Zevachim Daf 93 - Exceptions of Kibus Begadim
Summary
- This shiur analyzes two unresolved questions about the status of the blood of a *chattat ha’of*, then develops the laws of *kibus begadim* for the blood of a *chattat behemah*, including splashes from garment to garment and onto a *beged tamei*, anchored in disputes among Tannaim and Amoraim. It presents Rabbi Akiva and Rabbi Shimon’s positions on whether *dam pasul* that had a *sha’at hakosher* requires *kibus*, explicates the Mishnah’s four cases that do not require *kibus*, and establishes that *kibus* applies only when the blood was initially received as a full *shiur hazayah* in a *kli sharet*. It further derives from “ve-taval … be-dam” and “min ha-dam sheba-inyan” that the *kohēn* must wipe residual blood from his finger between *hazayot*, because that remaining blood is *pasul*.

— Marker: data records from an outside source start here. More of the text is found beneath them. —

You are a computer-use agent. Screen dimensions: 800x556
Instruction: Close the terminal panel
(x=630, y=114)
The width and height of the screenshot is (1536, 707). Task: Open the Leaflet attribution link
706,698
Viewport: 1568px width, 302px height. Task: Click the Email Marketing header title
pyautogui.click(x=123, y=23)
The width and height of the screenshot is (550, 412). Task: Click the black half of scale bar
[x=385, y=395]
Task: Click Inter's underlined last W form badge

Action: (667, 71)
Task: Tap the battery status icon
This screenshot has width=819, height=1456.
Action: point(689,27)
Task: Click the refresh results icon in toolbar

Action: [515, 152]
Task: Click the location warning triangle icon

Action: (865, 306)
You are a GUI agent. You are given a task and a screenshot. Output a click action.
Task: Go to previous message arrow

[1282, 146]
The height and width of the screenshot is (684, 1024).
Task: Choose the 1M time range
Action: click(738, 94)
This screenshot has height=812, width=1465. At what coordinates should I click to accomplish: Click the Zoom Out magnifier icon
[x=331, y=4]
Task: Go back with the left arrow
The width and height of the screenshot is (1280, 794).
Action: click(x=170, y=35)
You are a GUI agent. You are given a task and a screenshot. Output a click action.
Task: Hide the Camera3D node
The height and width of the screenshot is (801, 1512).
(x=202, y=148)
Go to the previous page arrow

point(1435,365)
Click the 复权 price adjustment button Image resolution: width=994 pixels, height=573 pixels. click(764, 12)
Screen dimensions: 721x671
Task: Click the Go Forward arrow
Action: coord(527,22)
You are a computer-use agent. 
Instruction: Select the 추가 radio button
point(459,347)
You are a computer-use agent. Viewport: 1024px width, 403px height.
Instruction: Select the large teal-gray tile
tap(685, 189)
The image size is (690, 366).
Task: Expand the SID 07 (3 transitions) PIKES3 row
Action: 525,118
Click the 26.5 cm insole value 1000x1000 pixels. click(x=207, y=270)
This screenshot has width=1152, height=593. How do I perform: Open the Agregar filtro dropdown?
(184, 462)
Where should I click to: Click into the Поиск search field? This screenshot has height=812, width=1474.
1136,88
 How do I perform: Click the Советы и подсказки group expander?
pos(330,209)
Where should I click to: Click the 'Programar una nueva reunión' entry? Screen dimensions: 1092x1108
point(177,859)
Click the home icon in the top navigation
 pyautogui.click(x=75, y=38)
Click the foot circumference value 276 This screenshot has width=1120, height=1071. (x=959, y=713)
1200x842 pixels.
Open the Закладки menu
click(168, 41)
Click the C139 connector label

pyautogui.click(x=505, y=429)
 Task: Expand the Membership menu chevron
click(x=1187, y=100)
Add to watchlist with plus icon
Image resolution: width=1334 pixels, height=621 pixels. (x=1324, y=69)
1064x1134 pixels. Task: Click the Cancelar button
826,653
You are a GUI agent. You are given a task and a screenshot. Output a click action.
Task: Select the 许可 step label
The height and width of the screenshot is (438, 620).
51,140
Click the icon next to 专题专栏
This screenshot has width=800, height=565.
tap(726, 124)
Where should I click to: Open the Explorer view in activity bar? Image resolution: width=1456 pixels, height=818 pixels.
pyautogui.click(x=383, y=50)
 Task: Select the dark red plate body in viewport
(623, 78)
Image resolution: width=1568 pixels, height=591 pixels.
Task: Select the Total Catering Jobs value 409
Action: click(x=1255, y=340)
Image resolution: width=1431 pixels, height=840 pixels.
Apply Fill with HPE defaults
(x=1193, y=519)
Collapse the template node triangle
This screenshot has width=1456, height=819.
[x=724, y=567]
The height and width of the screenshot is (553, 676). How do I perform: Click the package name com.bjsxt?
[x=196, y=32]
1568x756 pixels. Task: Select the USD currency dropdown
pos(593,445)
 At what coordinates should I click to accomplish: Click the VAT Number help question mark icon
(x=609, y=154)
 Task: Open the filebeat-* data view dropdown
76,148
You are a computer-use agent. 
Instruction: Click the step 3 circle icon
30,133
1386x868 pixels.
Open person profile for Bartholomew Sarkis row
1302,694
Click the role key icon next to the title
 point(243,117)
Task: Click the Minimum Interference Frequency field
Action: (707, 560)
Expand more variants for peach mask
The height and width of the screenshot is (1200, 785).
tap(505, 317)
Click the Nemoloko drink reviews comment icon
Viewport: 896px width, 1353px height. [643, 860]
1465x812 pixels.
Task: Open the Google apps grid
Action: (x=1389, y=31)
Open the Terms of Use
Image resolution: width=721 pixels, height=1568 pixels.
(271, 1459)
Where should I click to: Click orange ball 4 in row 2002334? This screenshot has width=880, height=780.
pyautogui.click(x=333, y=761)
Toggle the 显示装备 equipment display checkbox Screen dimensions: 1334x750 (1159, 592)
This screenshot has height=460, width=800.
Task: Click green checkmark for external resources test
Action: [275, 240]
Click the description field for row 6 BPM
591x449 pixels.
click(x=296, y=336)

- The status of *dam chattat ha’of* that enters the *heikhal* while still in the *tzavar* remains unresolved. A baraita stating that if the bird moved itself inside and returned it remains valid cannot prove that deliberate entry renders the blood *pasul*, because its formulation targets the case of going out beyond the *azarah*, so the inference is dismissed and the doubt persists.
- # *Kibus Begadim*: From Garment to Garment
- # *Kibus Begadim* on a *Beged Tamei*
- Rava reframes the dispute: Everyone agrees we do not derive prior *tumah* from simultaneous *tumah*; Rabbi Elazar holds *hazayah* requires a *shiur* and partial *hazayot* combine, showing that material rendered *tamei* by the initial partial *hazayah* can still join to effect purification, while the Rabbis hold *hazayah* has no minimum *shiur* and purifies immediately. This framework informs whether blood that becomes *tamei* upon contact is treated as obligating *kibus*.
- A baraita expounds “midamah”: only blood from a valid offering obligates *kibus begadim*, not blood from an invalid offering. Rabbi Akiva rules that if the offering had a *sha’at hakosher* but later became *pasul*, its blood still obligates *kibus*, whereas if it never had a *sha’at hakosher* its blood does not. Rabbi Shimon rules that in both cases—whether it had or did not have a *sha’at hakosher*—its blood does not obligate *kibus*.
- # Mishnah: Four Cases That Do Not Require *Kibus*
- Baraitot derive these rulings from “asher yazzeh”: only blood that is destined for *hazayah* obligates *kibus*, excluding blood that never became *ra’ui le-hazayah* (from the *tzavar*) and blood whose *hazayah* has already been performed (from the *keren* or the *yesod*).
- “Asher yazzeh” excludes a case where less than a *shiur hazayah* was received in one *kli sharet* and less than a *shiur* in another, and only later combined; such blood does not obligate *kibus*. Rabbi Zerika in the name of Rabbi Elazar extends the Parah Adumah rule to sacrificial blood: receiving *pachot mi-kshiur* in separate vessels and then combining is not *mekudash* for *hazayah*. Exegesis from “ve-taval … be-dam” in the *par Kohen Mashiach* teaches two laws: the finger must be dipped (“ve-taval,” not smeared “mi-safek”), and the blood must have had a full dipping *shiur* “be-dam” from the outset. “Min ha-dam sheba-inyan” excludes residual blood on the *kohēn’s* finger from use.
- Residual blood on the *kohēn’s* finger after a *hazayah* is *pasul*, and he must wipe it off before the next dipping. A baraita distinguishes: if blood hits a *beged* before any *hazayah* leaves his hand it obligates *kibus*; once a *hazayah* has left his hand, remaining blood does not. The *kohēn* wipes his hand at the end on the body of the animal, and between *hazayot* he wipes his finger on the rim of the *mizrak*, because the residual blood is invalid for further *hazayah*.